Disc 1573 is…. Storm Queen

Artist: Grace Cummings

Year of Release: 2022

What’s up with the Cover?  The stark monochromatic Grace Cummings balances a parrot full of riotous colour. Like Cummings music this cover is both beautiful and slightly awkward.

How I Came To Know It: The same old boring story. I read a review, then I listened, and then I asked my local record store to order it in. Which they did.

How It Stacks Up: I have two Grace Cummings albums. Both are amazing and it is very hard to pick between them. I’ll put “Storm Queen” slightly out in front…for now.

Ratings: 5 stars

Listening to Grace Cummings sing is an experience that is very hard to quantify. Just to say it is unique would be a disservice. It is more like a spiritual revelation. This is a record that will stop a conversation. That will cause you to look up from whatever you are doing and catching the attention of someone else within audio range, lock eyes as you both silently express, “can you believe we are hearing this?”

Listening to Grace Cummings is like being transfixed by the keening of a ghost as she warbles her fell and beautiful secrets to you from the underworld. It will create shivers up your spine, even as you feel its uncanny wisdom flood your mind.

After multiple listens to her throaty warble, I just liked it more and more. There was a small part of me that realized this might be one step too strange for some people. The intense way she modulates back and forth from head to chest voice, like a whistle in a cavern, might not sit well with some. I pity those folks though, because while Cummings vocal style requires full attention for best effect, it is hard to not want to give it to her.

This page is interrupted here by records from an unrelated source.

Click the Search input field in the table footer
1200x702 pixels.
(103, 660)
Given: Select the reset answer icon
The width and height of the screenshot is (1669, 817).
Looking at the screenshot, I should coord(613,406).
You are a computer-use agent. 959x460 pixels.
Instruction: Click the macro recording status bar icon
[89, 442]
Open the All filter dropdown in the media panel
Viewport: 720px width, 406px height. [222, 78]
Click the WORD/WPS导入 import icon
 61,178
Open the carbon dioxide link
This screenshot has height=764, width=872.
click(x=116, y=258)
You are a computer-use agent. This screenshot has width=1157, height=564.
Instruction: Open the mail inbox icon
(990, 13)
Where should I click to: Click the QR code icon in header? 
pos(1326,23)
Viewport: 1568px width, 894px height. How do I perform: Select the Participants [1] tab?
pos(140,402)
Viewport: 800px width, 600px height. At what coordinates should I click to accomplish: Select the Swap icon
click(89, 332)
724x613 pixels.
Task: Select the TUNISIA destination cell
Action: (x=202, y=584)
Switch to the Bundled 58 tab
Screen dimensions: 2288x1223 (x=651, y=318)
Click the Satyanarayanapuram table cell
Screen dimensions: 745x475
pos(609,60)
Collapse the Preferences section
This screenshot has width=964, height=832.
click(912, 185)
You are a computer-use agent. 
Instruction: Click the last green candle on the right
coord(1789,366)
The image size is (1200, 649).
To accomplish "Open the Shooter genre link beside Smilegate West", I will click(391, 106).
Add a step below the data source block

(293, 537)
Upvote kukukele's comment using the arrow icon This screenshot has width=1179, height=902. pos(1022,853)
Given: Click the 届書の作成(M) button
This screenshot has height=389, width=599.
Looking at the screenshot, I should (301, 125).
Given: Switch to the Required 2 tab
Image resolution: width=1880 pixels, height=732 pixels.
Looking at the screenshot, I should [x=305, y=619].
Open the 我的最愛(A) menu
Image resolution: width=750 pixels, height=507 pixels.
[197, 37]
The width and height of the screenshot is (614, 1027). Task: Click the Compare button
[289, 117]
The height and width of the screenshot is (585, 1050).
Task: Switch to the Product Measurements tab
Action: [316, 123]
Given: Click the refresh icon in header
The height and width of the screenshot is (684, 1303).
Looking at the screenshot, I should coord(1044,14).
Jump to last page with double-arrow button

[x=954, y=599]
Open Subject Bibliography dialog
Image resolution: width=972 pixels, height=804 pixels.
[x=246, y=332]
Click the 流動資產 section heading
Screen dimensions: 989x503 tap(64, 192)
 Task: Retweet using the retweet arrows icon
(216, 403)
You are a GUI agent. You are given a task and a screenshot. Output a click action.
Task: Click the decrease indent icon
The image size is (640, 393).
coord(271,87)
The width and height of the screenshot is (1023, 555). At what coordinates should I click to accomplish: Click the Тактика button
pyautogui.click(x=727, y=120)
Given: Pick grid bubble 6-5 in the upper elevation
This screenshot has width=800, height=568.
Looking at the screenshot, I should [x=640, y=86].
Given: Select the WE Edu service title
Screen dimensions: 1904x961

So what kind of music is this? Well…folk, if I had to choose. Compositionally, she is a lot like Bob Dylan crossed with Leonard Cohen. The lyrics are rich with imagery and pathos, intensely personal and yet so poetic that it feels more like an abstract truth than a diary. I suspect it is both.

“Storm Queen” is much more ornately arranged than her first record, “Refuge Cove”. Like that record, the songs are held down principally by a guitar, strummed intensely, because to not strum intensely would be to have those vocals wash you out to sea. However, she works in a whole lot of other flourishes as well, with strings of various kinds and even a theremin. It is a lot, and while I love the stark beauty of “Refuge Cove” all that extra support just makes this record sigh a bit deeper.

Lyrically, Cummings knows how to string together evocative language that is further supercharged in the delivery. The album’s best example is the horrifically stark break up song, “Up in Flames”. My favourite stanza is the second:

“It's winter now, and I feel like Robert Frost
If only there was a birch tree to hang upon
If only I was a poem, sitting silently in the rain
And you were a dream, just swimming in its brain
But Notre Dame burns today, its beauty is up in flame”

That first line will freeze you with its cold despondency, and when Notre Dame burns at the end you are reminded of Frost’s poem about how the world will end. Ice or fire, or in the case of a Grace Cummings break up song…both. And if it feels a bit overwrought, well the whole record feels that way, but with her delivery you can be assured that overwrought ends up being just the right amount of wrought.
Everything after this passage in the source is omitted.